Actions to take:
[1] Echo the passage on biomarker discovery word for word, beginning at the words "Biomarkers are parameters" and stopping after "suitable follow-up strategy.".
[2] In the passage on biomarker discovery, condense the paragraph that begins "Biomarkers are parameters or molecules" into a shorter version that keeps its main facts.

Passage provided:
________________________
2. The Role of Proteomics in Biomarker Discovery and Validation

Biomarkers are parameters or molecules of a different chemical nature (nucleic acids, lipids, proteins, or other metabolites) that would provide objective measurements of a specific condition (e.g., disease) and can be eventually used in the clinic to stratify patients, ideally providing high specificity and sensitivity. According to the purpose of use, a biomarker should meet certain requirements. For diagnosis, the biomarker should be detected in asymptomatic patients at early stages of a disease, preventing progression to more severe stages, when the therapeutic options might be limited. A prognosis biomarker should predict the progression of a disease to implement the most suitable follow-up strategy.
Biomarkers can be genetic mutations like single nucleotide polymorphisms (SPNs), a well-known example of this is the association between brca1 gene polymorphism and breast cancer risk [39]. In addition to mutations on specific genes, microRNAs can be used as biomarkers, an example of this is the downregulation of miR-122, miR-34a, mi-R-16, and miR-21 in patients with liver fibrosis in a stage-dependent way [40,41]. Finally, there are biomarkers to predict and evaluate the response of a patient to a specific therapy, and therefore, to allow interventions on a personalized medicine basis [42].
________________________
Information shown:

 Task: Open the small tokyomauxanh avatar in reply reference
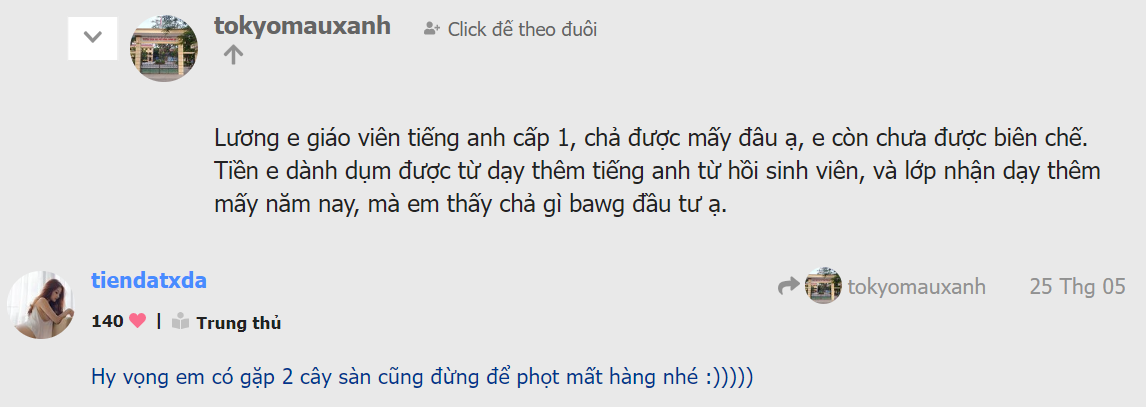click(x=823, y=286)
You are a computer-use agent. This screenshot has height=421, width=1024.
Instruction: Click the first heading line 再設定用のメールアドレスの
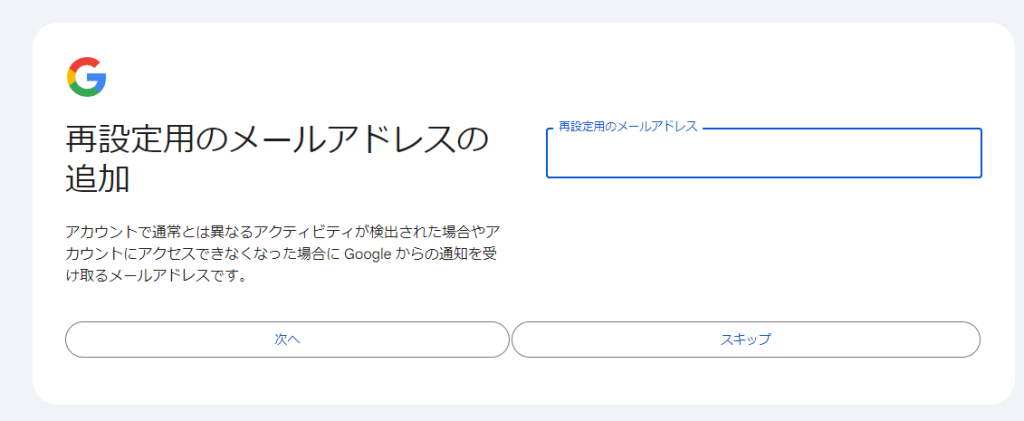[277, 139]
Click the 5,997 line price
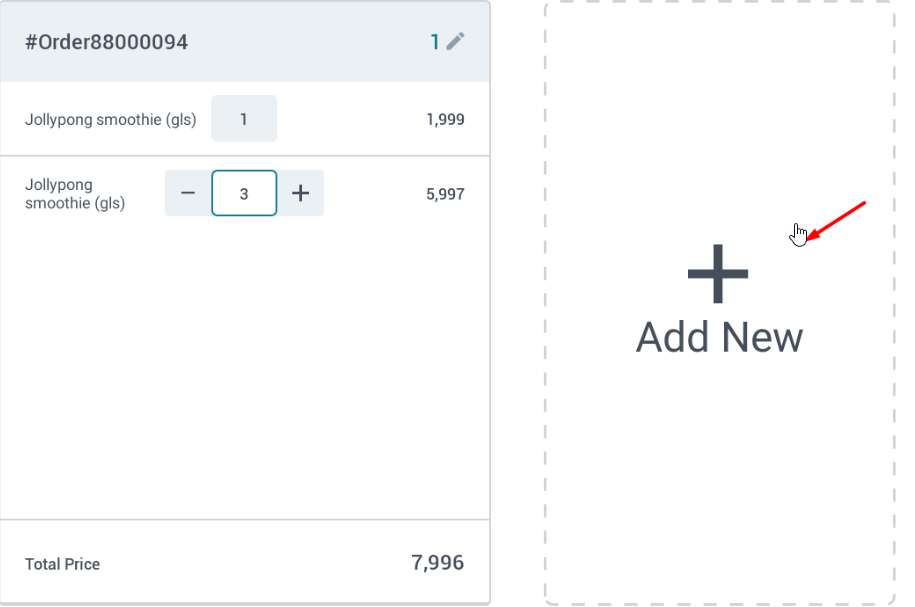Screen dimensions: 915x607 click(445, 194)
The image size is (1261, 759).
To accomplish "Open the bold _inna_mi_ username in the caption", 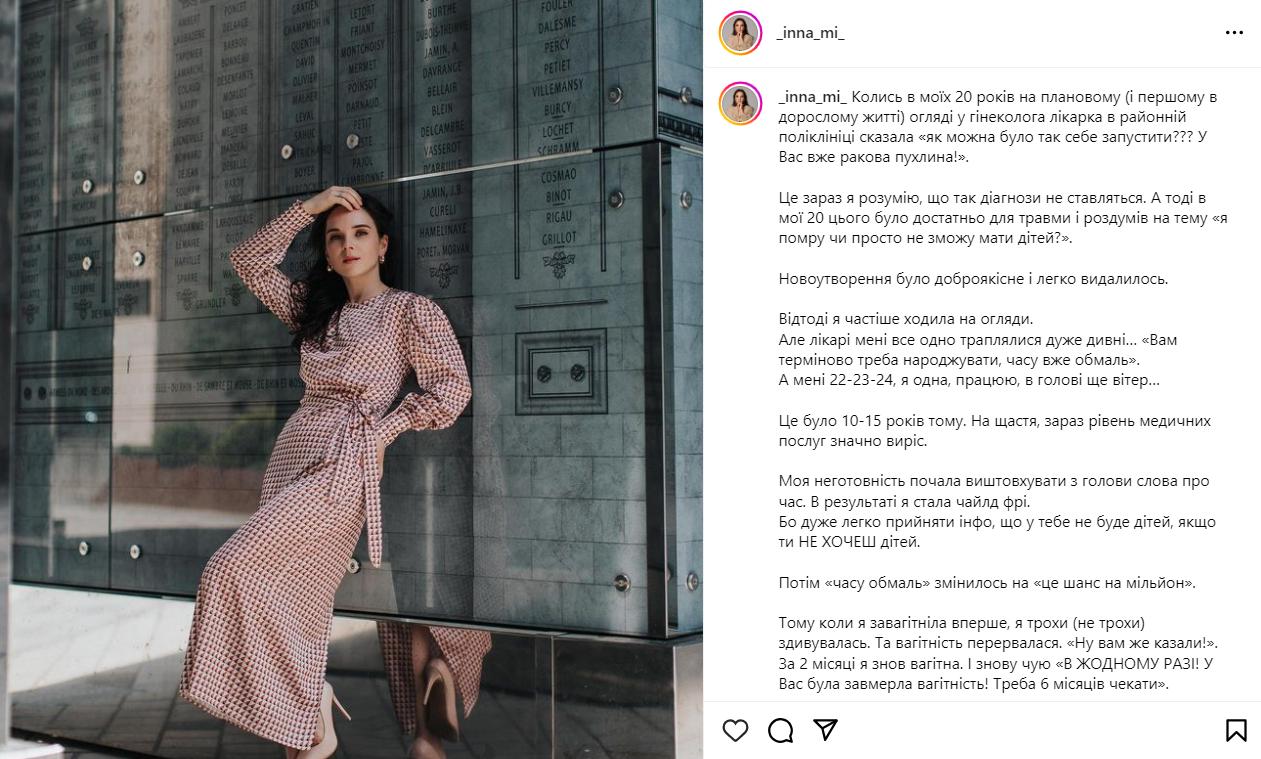I will [812, 97].
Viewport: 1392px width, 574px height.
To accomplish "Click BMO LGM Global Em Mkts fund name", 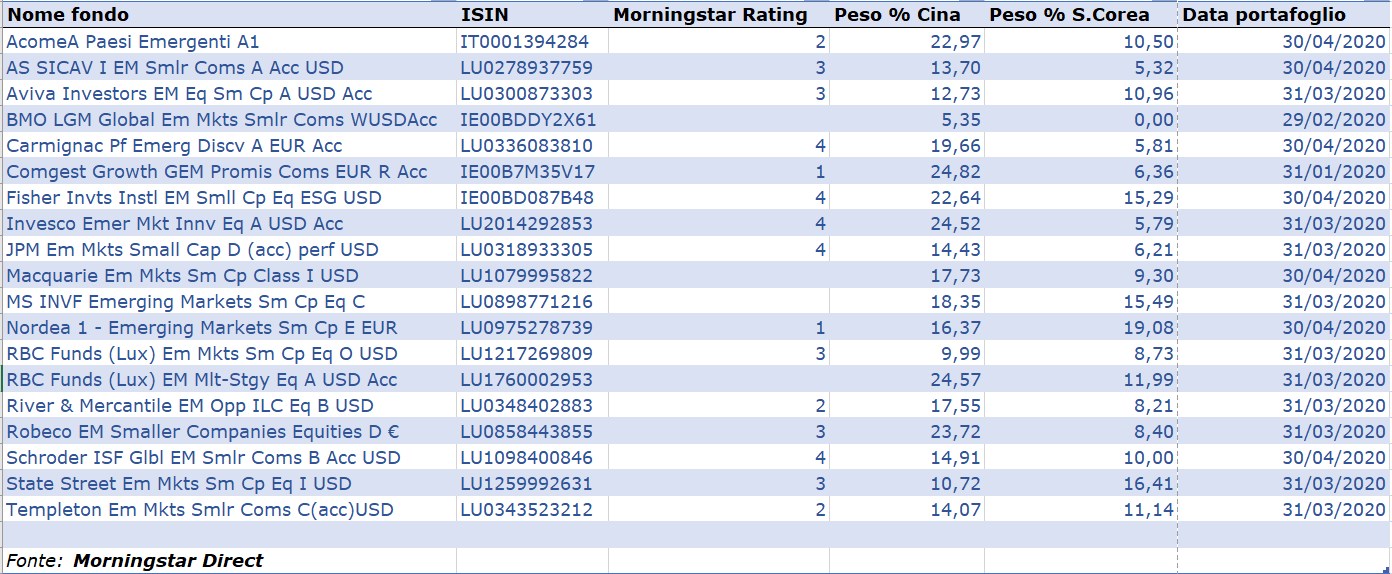I will pyautogui.click(x=222, y=120).

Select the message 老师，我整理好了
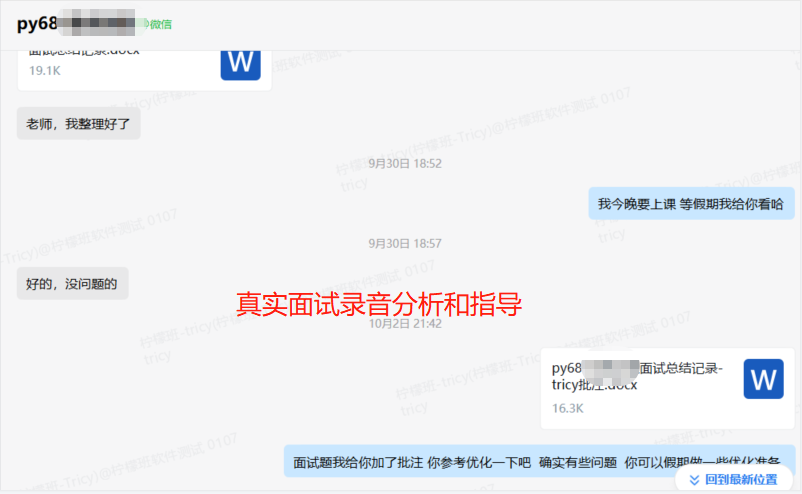(79, 124)
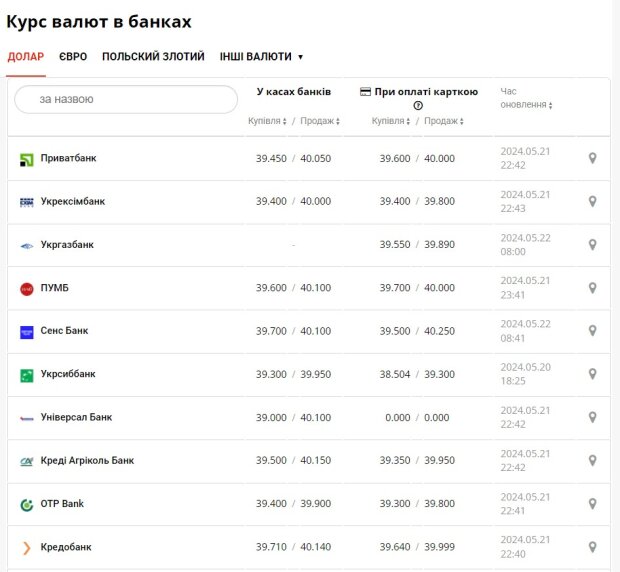This screenshot has width=620, height=572.
Task: Sort by cash desk Продаж column
Action: click(320, 121)
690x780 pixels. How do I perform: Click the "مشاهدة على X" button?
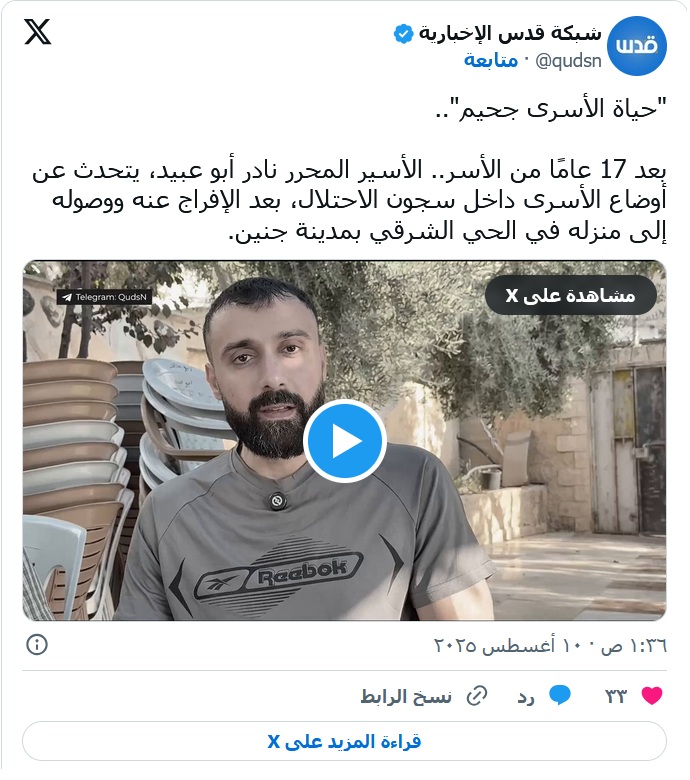click(571, 295)
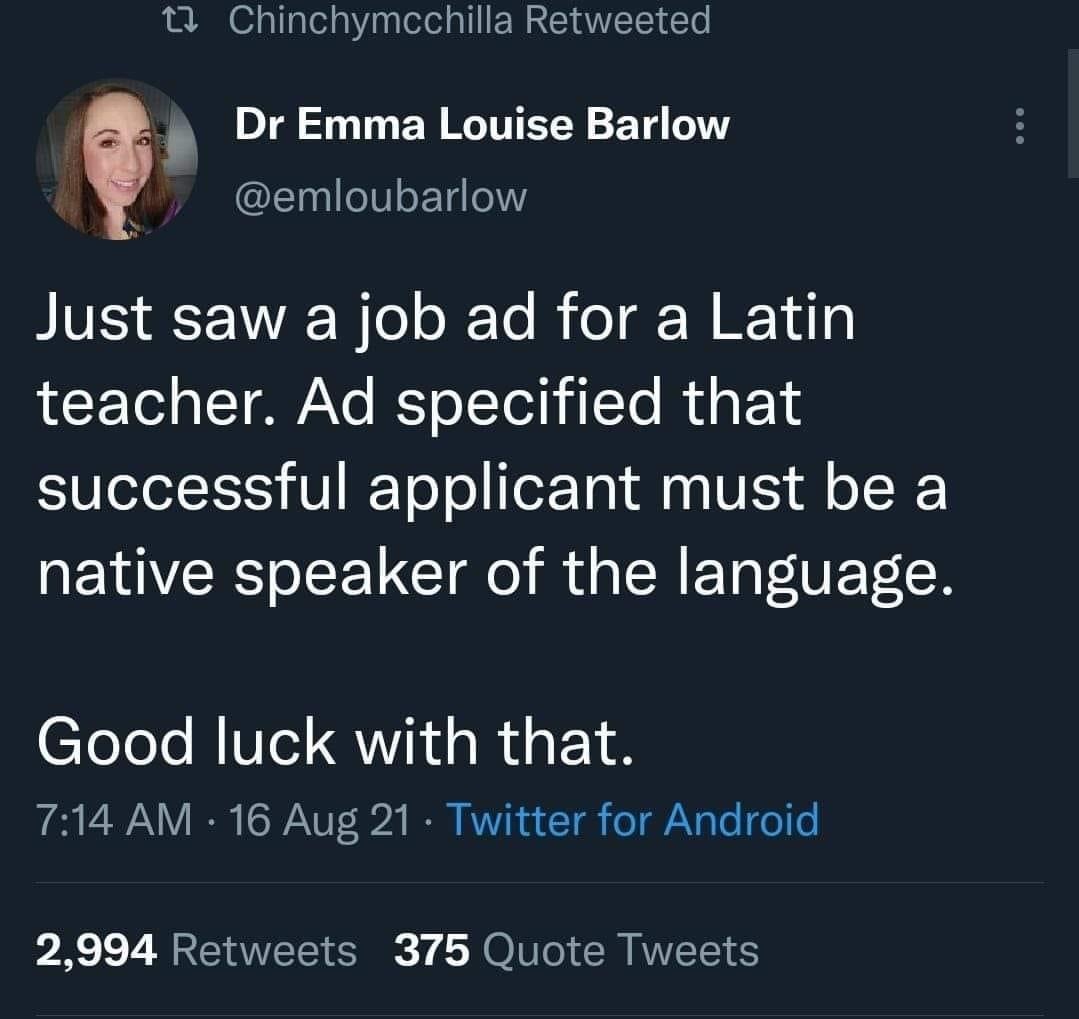View the 375 Quote Tweets list
Image resolution: width=1079 pixels, height=1019 pixels.
576,950

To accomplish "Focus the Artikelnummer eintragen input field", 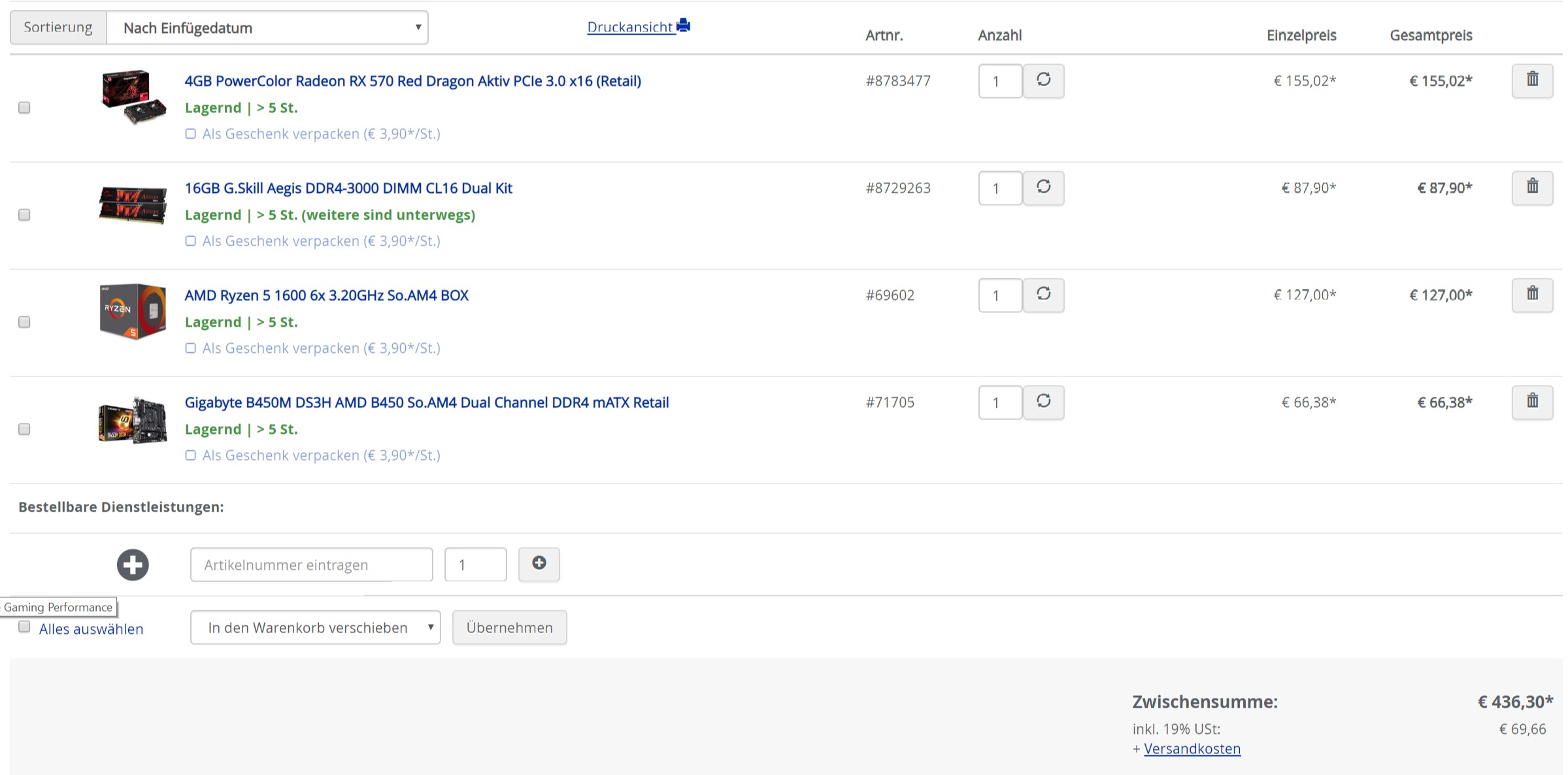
________________________
Task-by-task solutions:
[1]
Biomarkers are parameters or molecules of a different chemical nature (nucleic acids, lipids, proteins, or other metabolites) that would provide objective measurements of a specific condition (e.g., disease) and can be eventually used in the clinic to stratify patients, ideally providing high specificity and sensitivity. According to the purpose of use, a biomarker should meet certain requirements. For diagnosis, the biomarker should be detected in asymptomatic patients at early stages of a disease, preventing progression to more severe stages, when the therapeutic options might be limited. A prognosis biomarker should predict the progression of a disease to implement the most suitable follow-up strategy.

[2] Biomarkers are parameters or molecules, such as nucleic acids, lipids, proteins or other metabolites, that objectively measure a specific condition like a disease. They can eventually be used in the clinic to stratify patients, ideally with high specificity and sensitivity. The requirements a biomarker must meet depend on its purpose. A diagnostic biomarker should detect disease in asymptomatic patients at early stages, before progression to more severe stages where therapeutic options might be limited. A prognostic biomarker should predict disease progression so that the most suitable follow-up strategy can be chosen.